The Financial Times speculates on fears within the GOP over self-defeat at home from the defeat abroad in Iraq; that is, the Republican White House's unpopular Iraq strategy is hurting the party in Congress.
Talking to Fox News, the conservative broadcaster, on his visit to Baghdad on Thursday, Dick Cheney said: “We didn’t get elected to worry just about the fate of the Republican party. Our mission is to do everything we can to prevail ... against one of the most evil opponents we’ve ever faced.”
Back in Washington Mr Cheney’s Republican colleagues are showing growing irritation with the vice-president’s Iraq war logic. On Tuesday 11 moderate Republican lawmakers warned George W. Bush that their support for his Iraq “surge” was rapidly running out. Tom Davis, a congressman from northern Virginia, told the US president that in one portion of his House district just 5 per cent supported his Iraq strategy.
The same growing unease applies with even greater force to Republicans in the Senate, who hold 21 of the 33 Senate seats that will be contested in next year’s congressional elections. Many Democrats believe that they could improve their narrow 51-49 Senate majority next year to a filibuster-proof 60 seats or more.

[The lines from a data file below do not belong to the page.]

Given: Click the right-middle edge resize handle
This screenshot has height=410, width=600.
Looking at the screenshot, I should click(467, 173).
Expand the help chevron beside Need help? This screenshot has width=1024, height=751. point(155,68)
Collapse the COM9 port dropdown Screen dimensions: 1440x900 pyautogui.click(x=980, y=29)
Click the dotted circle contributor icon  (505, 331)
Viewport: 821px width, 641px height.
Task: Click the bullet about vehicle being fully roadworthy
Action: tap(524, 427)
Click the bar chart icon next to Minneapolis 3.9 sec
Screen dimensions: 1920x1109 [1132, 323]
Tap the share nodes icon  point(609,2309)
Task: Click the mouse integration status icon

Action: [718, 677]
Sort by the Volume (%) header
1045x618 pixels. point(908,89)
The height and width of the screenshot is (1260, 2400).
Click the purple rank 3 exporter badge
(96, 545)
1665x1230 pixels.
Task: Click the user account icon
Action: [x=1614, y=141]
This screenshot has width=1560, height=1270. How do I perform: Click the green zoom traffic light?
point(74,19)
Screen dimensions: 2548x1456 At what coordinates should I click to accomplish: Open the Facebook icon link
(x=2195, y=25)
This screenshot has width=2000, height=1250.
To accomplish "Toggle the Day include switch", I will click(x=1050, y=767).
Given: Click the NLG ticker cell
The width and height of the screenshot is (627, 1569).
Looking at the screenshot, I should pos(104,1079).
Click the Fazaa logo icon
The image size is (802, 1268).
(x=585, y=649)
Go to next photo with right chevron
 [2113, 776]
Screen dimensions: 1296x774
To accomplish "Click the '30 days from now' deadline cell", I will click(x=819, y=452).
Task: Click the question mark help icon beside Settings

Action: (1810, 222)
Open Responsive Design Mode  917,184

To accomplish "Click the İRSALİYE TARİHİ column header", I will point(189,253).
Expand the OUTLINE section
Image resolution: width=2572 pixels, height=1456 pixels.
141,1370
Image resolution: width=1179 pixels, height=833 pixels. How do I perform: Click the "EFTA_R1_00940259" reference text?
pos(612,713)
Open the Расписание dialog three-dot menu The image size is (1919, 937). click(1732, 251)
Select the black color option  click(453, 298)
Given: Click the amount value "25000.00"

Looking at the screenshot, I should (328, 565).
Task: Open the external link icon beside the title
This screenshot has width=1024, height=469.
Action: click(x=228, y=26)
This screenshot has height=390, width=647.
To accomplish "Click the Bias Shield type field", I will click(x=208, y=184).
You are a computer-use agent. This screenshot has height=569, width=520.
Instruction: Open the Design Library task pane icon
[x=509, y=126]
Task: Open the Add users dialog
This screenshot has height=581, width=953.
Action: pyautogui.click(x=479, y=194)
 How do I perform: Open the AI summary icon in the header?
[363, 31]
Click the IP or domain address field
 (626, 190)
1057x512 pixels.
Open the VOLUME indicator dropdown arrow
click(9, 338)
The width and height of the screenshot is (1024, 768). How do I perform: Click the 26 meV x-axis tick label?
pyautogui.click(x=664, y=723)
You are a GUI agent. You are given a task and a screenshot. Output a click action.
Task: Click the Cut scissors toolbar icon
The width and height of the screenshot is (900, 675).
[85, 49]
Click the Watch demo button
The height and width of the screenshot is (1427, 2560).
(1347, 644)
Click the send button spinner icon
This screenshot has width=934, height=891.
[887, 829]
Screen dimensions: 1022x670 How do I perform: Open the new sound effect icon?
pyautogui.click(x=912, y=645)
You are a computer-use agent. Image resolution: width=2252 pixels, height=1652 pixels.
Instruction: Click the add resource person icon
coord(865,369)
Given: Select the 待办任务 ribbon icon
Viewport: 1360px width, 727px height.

Such is the Democratic party’s confidence that some Democrats are talking of bringing about the same kind of splits in the Republican party that so damaged their own party’s electoral fortunes following the Vietnam war a generation ago.
Bush's political power is another thing getting hit hard because of his unpopularity. Remember: money can buy elections...
Mr Bush managed to raise $10.5m for his party at the event compared to $17m last year and $38.5m the year before. For the first time in many years both the Democratic presidential field and the Democratic congressional leadership are out-fundraising their Republican opponents by about 50 per cent.
In the next 10 days Mr Bush will have another opportunity to demonstrate his immunity to the US public’s backlash against the Iraq war, when Congress sends him its second version of the Iraq and Afghanistan war funding bill he vetoed in its first incarnation last month.
Some of the presidential candidates for 2008 are already distancing themselves from the Bush administration's Iraq war policy.
Nightmare scenario for the Republicans: Democrats take a much larger majority (enough to filibuster) in both houses of Congress in the 2008 election, as well as the presidency. Disillusioned, the party fractures further and their conservative base breaks into religious right and libertarian camps.
Nightmare scenario for the Democrats: No political gain over Bush and his party's mishandling of the war. Because of power cockiness, scandals occur at a massive rate. Loose public confidence and blamed for failings in current state of the war. Anti-war and more hawkish factions duke it out right before the elections, where their majority is lost.
technorati tags: iraq, republicans, GOP, congress, democrats, politics, united+states, usa, bush, 2008+elections, white+house, party+politics
1 comment:
Tom Davis said anyone who didn't support the Iraq War was guilty of treason (a death penalty offense). Now, he doesn't say it's wrong. He says it's unpopular. Is he worried about losing a just war or losing his next election?